Sur ce point, les instruments juridiques relatifs à la disparition forcée ont explicitement exclu la possibilité de justifier les crimes de disparition forcée, quelles que soient les circonstances ayant présidé à leur commission. Ainsi, l’article 7 de la Déclaration des Nations unies de 1992 dispose que la disparition forcée ne peut être justifiée sous aucun prétexte, quel qu’il soit, qu’il s’agisse d’une instabilité politique interne, d’une menace de guerre, d’un état de guerre ou de toute autre situation exceptionnelle. La Convention de New York, dans son premier article, va dans la même direction, en adoptant le même principe que celui énoncé dans la Déclaration précédente.

En droit syrien, si les autorités ont levé l’état d’urgence par le Décret n° 161 du 21 avril 2011, elles ont néanmoins, le même jour, promulgué un autre décret permettant à la police judiciaire, en matière des crimes contre la sûreté de l’État, d’arrêter et de détenir des personnes pendant soixante jours (Décret législatif n° 55 du 21 avril 2011 chargeant la police judiciaire ou ses représentants d’enquêter sur les infractions et d’entendre des suspects)[59]. Il faut noter que l’expression de « police judiciaire », selon les lois syriennes, inclut non seulement la police ou le parquet mais aussi tous les membres des services de sécurité et des services de renseignement. Or, ces deux derniers services ne sont pas tenus de respecter les garanties fondamentales consacrées dans la constitution ou dans le code de procédure pénale. En effet, les décrets régissant leurs fonctions les dispensent du respect des garanties judiciaires ; en outre, les fonctionnaires de ces services bénéficient d’une immunité puisqu’ils ne peuvent être poursuivis pour des infractions commises dans l’exercice de leurs fonctions[60]. Bref, le remplacement de l’état d’urgence par une loi autorisant la détention d’une personne pendant soixante jours paraît particulièrement problématique et, en pratique, cela permet de légaliser des pratiques manifestement illégales et clairement prohibées par le droit international.

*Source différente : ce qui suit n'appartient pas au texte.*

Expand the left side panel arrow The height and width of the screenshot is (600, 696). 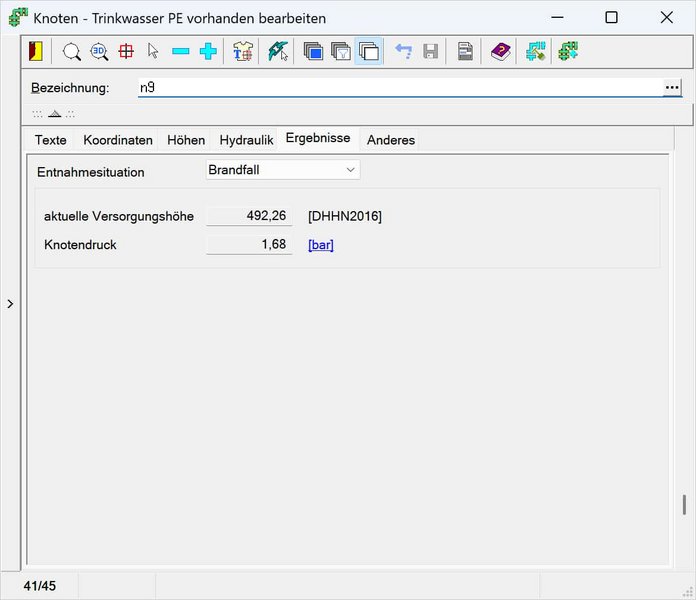(x=10, y=303)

On notera que ce délai de soixante jours apparaît en rupture manifeste avec les principales règles internationales relatives aux garanties dont doit bénéficier tout individu privé de liberté. Songeons ainsi au Pacte international relatif aux droits civils et politiques qui, à son article 9, dispose qu’une personne privée de sa liberté doit être traduite en justice « dans le plus court délai ». Ce délai, selon le Comité des droits de l’homme, ne devrait pas dépasser quelques jours[61]. Le Comité note à cet égard que les États ne fournissent pas d’informations complètes sur ces délais[62]. On peut néanmoins affirmer que, au-delà de quelques jours, le déni de privation de liberté ou le refus de donner des informations sur la personne est considéré comme une disparition forcée. En effet, le Groupe de travail sur les disparitions a souligné à plusieurs reprises que le recours à des « disparitions de brève durée », une pratique répandue et qu’il juge extrêmement préoccupante, constitue une disparition forcée[63].

Vers des peines plus sévères

Dans la théorie pénale classique et son volet rétributif, la réaction de la société à tout crime se traduit par une sanction appliquée par un juge et la peine doit être idoine par rapport au comportement antisocial qu’elle vient sanctionner[64]. Or, comme on l’a dit, la disparition forcée est un crime d’une extrême gravité[65] car elle porte atteinte aux valeurs parmi les plus sacrées de nos sociétés[66]. Les auteurs doivent donc être passibles de peines appropriées à cette extrême gravité. À cet égard, l’article 7 de la Convention de New York oblige chaque État parti à imposer des sanctions appropriées aux auteurs du crime de disparition forcée, en tenant compte de l’extrême gravité de ce crime. Le Statut de Rome, en son article 77, prévoit d’ailleurs la possibilité d’infliger une peine de prison à perpétuité lorsqu’est visé un crime d’une « extrême gravité » et lorsque la situation personnelle du condamné l’exige.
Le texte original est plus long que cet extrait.